Summer is a season that holds many expectations. While it is usually viewed as a season for relaxation and fun, it can be overwhelming at times and comes with its own unique set of challenges. You might have noticed an increase in “I should” thoughts running through your head. I should travel. I should make this the best summer ever for my kids. I should spend more time with my friends. I should look better in these clothes. This pattern of thinking (playfully coined as ‘should-ing on yourself’ in the mental health field) can lead you to set unrealistically high expectations for yourself without even realizing you are doing so.
When these expectations are not met, it can cause feelings of anxiety, sadness, frustration, or even guilt. Experiencing these emotions during the summer is often isolating as this season is associated with carefree fun. If this is your experience, know that you are not alone in feeling this way, even if it appears so.
Take a moment and ask yourself where these thoughts come from. Who is telling you that you are not doing enough? Is there a figure in your life communicating this to you, or is this coming from your own mind? There is power in recognizing the way you speak to yourself. Imagine what it would be like if someone spoke to your dearest friend in the way you speak to yourself. If you are finding that your thoughts are overrun with ‘should-ing’, you likely have a loud and persistent inner critic. Noticing when your inner critic is being loud and harsh is a great step towards silencing that voice.
This summer, challenge yourself to find the balance in taking advantage of the sunny days and being kind to your mind.
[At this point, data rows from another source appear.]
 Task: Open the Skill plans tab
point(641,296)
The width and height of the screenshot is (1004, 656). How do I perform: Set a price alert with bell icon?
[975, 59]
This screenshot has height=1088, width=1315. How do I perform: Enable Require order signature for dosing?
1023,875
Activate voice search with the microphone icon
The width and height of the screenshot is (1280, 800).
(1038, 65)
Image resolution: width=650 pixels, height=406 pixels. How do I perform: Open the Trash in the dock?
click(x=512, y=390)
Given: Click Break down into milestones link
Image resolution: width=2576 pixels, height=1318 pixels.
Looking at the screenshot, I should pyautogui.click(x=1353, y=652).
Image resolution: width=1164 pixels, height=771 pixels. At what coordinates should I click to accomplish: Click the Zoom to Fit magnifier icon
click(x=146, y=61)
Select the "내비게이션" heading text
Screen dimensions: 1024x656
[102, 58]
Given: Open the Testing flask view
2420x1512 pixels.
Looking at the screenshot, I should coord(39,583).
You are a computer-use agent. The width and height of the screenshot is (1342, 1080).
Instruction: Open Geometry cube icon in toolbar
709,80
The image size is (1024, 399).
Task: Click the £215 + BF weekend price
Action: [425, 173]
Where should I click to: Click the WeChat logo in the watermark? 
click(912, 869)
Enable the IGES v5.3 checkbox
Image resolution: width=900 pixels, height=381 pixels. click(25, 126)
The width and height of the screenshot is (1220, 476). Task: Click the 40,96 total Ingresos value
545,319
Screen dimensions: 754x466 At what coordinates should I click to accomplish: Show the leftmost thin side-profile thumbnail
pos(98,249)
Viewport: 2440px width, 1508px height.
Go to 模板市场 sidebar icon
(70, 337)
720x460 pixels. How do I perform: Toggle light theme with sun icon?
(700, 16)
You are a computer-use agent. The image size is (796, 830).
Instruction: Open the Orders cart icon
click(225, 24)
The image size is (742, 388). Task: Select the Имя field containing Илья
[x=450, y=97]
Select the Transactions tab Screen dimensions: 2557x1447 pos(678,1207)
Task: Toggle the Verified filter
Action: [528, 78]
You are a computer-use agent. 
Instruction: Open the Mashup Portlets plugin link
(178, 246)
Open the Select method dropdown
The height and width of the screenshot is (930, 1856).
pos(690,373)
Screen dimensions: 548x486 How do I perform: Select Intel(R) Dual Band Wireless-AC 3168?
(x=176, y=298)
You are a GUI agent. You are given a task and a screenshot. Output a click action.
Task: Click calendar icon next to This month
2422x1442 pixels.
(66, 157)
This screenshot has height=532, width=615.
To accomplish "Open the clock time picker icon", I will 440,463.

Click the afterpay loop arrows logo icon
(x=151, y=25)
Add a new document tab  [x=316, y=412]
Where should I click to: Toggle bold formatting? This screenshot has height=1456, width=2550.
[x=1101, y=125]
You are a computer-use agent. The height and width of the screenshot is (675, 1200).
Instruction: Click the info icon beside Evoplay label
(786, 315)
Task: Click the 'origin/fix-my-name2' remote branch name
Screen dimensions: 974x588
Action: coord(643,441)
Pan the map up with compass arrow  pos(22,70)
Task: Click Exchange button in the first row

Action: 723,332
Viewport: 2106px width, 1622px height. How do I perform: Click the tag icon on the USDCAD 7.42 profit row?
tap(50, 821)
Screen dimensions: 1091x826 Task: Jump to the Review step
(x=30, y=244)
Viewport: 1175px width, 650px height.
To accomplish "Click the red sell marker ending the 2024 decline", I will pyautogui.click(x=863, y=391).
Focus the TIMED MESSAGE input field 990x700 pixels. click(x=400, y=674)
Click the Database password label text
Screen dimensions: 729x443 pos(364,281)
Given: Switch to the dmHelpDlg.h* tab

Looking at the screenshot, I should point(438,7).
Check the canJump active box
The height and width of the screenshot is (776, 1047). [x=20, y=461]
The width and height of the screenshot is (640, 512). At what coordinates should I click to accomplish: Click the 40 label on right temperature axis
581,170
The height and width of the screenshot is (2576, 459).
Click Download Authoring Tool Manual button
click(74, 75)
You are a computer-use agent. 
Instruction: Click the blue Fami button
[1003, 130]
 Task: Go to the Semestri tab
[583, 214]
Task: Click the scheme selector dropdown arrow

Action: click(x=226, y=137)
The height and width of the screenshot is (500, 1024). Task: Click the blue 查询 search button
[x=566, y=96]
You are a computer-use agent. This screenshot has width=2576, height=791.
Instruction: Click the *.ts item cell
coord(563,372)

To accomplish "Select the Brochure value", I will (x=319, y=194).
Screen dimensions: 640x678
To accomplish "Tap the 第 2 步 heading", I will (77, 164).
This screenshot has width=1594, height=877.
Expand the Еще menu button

Parenting Place: Modeling Coping Skills
What are coping skills?
Coping skills are tools that can be used in moments of strong or overwhelming emotions. They help to regulate feelings and bring people back to a baseline when experiencing high intensity stress. Coping skills vary greatly and depend on what works best for you. Some examples of coping skills include:
- 5-4-3-2-1 Grounding Exercise: This skill uses all 5 senses by finding 5 things you can see, 4 things you can feel, 3 things you can hear, 2 things you can smell, and 1 thing you can taste
- Box Breathing: Breathe in through your nose for 4 counts, hold your breath for 4 counts, breath out through your mouth for 4 counts, hold your breath for 4 counts, repeat
- Walking outside
- Taking a moment by yourself
Why is it important to model coping skills?
Children by nature are social learners. This means that children learn how to act and react to situations based on how the adults in their life do so. It is very important to be aware of what your children see when you are in stressful situations or are experiencing strong emotions. When children see you model healthy coping skills to handle a situation, it encourages them to do the same in age-appropriate ways. Over time, modeling healthy coping skills will help to develop a sense of emotional regulation and stability in your children lasting into adulthood.
How do I model coping skills for my child?
Modeling coping skills for you child begins with a knowledge of how to use them for yourself. It is important for kids to understand how and why you are engaging in coping activities. Opening the conversation around strong emotions and the need for tools to help deal with them strengthens children’s understanding of the connection between emotions and actions. It is also helpful to explain times when it would have been more helpful to use a coping skill instead of reacting in a negative way to an upsetting or stressful situation. When you see your kids using healthy coping mechanisms, make sure to praise them for doing so. This strongly reinforces their desire and ability to cope with strong emotions in healthy ways.